Quel amoureux aujourd’hui oserait tenir un langage qui pouvait paraître charmant alors parce qu’il était vrai, qui serait ridicule maintenant, tant il formerait dissonance avec nos mœurs ?

La galanterie, que Montesquieu a si bien définie en disant : « Elle n’est point l’amour, mais le délicat, mais le léger, mais le perpétuel mensonge de l’amour » (Esprit des Lois, XXVIII, 22) ; la galanterie a sa grâce puisqu’elle peut inspirer le dévouement jusqu’à la mort ; mais elle l’inspire par genre, par mode, et non par affection.
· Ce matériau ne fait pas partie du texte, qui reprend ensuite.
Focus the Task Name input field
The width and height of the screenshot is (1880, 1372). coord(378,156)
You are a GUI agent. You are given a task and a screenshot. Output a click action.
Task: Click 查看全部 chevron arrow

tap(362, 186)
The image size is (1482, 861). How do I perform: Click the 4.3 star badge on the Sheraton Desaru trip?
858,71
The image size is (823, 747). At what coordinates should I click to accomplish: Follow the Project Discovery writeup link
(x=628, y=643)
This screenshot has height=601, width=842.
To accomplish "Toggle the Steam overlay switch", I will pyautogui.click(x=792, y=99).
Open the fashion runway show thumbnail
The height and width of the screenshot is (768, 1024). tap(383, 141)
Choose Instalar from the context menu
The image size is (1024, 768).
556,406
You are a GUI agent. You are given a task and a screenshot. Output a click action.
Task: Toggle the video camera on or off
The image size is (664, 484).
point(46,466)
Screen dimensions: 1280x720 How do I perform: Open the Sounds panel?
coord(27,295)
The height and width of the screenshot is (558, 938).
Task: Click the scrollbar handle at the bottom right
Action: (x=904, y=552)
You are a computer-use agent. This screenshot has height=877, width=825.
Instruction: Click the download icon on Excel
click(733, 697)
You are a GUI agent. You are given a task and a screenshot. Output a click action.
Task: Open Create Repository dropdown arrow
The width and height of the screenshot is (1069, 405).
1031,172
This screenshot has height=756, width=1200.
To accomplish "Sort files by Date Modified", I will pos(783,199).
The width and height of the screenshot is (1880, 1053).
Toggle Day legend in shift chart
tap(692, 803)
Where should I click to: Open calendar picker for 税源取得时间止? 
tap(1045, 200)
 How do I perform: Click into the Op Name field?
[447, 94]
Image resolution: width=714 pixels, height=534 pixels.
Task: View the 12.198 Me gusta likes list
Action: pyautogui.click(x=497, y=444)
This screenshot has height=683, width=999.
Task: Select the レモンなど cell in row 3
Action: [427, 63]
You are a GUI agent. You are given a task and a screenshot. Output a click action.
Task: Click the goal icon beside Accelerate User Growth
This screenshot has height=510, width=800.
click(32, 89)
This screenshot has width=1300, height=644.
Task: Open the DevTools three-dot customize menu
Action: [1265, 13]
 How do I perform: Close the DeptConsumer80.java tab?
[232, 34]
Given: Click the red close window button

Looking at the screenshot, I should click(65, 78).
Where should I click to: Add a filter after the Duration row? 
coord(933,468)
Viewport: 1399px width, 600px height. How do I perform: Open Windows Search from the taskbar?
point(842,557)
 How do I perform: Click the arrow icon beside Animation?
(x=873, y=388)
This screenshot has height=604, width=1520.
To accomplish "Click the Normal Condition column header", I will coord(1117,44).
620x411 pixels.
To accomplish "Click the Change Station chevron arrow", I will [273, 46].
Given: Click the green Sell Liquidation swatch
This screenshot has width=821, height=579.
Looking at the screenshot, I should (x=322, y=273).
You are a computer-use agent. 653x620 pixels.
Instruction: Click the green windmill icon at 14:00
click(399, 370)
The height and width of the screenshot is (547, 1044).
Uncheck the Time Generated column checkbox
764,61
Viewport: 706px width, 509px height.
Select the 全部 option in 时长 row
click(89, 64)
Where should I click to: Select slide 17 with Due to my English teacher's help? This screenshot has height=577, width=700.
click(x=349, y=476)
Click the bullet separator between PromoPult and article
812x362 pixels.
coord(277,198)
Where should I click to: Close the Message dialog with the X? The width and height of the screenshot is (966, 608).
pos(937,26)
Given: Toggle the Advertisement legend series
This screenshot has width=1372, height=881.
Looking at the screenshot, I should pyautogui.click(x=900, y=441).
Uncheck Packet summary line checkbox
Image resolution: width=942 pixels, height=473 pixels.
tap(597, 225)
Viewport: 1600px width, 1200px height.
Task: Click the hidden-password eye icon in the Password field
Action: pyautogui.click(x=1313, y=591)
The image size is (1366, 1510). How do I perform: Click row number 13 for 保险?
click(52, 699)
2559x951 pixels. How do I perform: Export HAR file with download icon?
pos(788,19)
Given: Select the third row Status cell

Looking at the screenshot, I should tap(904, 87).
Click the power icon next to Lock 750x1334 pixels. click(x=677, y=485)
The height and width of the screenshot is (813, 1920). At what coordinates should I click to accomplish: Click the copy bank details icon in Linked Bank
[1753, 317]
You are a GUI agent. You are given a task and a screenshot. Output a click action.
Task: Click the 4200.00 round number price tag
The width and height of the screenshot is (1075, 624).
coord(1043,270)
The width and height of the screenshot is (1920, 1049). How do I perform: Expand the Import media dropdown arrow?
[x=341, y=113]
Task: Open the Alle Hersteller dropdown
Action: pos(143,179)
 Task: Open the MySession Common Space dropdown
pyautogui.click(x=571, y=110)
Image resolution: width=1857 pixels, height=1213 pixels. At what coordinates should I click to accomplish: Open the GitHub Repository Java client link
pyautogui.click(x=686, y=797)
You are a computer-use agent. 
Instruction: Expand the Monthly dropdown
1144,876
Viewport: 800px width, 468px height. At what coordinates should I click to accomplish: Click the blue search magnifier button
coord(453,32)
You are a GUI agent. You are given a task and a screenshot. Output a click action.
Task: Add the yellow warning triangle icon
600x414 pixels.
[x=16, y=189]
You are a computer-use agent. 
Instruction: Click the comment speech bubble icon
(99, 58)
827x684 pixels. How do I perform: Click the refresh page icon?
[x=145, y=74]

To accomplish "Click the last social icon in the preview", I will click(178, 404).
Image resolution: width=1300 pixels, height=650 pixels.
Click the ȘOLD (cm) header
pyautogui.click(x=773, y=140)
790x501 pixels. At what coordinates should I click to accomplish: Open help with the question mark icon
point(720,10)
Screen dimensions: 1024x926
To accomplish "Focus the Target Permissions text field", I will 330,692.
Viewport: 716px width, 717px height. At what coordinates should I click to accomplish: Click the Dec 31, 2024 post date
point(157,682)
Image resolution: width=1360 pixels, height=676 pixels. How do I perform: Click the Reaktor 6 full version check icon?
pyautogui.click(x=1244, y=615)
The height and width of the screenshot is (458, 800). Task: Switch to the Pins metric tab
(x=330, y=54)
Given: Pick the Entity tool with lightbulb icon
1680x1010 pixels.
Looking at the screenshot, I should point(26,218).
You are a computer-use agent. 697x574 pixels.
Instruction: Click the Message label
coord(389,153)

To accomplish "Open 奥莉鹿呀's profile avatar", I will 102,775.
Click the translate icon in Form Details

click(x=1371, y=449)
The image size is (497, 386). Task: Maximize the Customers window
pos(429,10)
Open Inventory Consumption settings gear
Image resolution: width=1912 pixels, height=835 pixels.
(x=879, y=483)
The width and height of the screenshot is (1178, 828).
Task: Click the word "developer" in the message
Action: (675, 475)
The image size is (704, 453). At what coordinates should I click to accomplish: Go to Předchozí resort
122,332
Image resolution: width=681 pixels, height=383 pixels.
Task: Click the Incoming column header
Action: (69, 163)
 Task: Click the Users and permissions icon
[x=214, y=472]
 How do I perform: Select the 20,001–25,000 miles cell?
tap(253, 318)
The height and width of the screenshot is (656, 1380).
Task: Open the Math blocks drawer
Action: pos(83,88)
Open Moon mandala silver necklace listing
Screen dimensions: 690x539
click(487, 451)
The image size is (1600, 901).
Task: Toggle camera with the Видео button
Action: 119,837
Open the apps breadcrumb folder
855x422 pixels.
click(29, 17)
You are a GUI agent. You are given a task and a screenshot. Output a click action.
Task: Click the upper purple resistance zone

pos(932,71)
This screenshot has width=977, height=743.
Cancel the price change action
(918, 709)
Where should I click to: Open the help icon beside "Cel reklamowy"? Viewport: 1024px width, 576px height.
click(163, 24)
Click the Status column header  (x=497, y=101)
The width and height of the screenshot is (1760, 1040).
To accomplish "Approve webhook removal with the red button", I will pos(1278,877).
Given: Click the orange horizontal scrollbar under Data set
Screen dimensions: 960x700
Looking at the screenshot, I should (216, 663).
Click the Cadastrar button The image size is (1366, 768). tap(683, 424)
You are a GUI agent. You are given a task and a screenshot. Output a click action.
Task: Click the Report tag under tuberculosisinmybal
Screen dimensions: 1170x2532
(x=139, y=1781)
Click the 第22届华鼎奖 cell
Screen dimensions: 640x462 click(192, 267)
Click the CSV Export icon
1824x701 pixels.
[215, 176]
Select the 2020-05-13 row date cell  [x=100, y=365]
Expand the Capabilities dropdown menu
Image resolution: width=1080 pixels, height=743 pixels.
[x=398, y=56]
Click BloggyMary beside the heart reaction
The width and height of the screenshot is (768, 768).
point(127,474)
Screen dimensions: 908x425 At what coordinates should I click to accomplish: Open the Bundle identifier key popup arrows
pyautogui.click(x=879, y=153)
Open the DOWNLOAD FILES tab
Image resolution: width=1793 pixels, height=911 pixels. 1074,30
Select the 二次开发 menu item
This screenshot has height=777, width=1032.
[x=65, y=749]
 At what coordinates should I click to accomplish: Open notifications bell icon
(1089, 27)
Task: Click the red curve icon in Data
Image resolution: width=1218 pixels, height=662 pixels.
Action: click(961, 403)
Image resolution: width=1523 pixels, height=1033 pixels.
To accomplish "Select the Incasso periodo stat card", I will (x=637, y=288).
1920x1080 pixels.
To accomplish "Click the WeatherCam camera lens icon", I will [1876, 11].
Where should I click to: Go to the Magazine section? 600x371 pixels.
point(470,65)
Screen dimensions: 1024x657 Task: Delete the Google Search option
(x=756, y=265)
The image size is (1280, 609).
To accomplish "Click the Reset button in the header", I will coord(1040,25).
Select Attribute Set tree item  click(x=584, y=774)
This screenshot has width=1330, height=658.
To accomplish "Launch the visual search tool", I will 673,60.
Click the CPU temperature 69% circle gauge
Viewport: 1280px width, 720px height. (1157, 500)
Si elle a trop la conscience de sa fragilité pour donner le bonheur, elle peut cependant, dans une société polie et raffinée, donner, avec l’illusion de l’amour, un plaisir élégant et délicat ; mais bientôt elle dégénère ; elle fait place à ce qui ne se nomme l’amour que dans les salons et les ruelles, à la galanterie banale et basse, recherche vaniteuse et sensuelle du commerce amoureux, qui n’est même plus l’illusion de l’amour, qui en est le mensonge et le plus grand ennemi ». « Cette piperie, dit Montaigne, rejaillit sur celui qui la fait ; il ne lui couste guère, mais il n’acquiert aussi rien qui vaille » (livre III, chapitre III).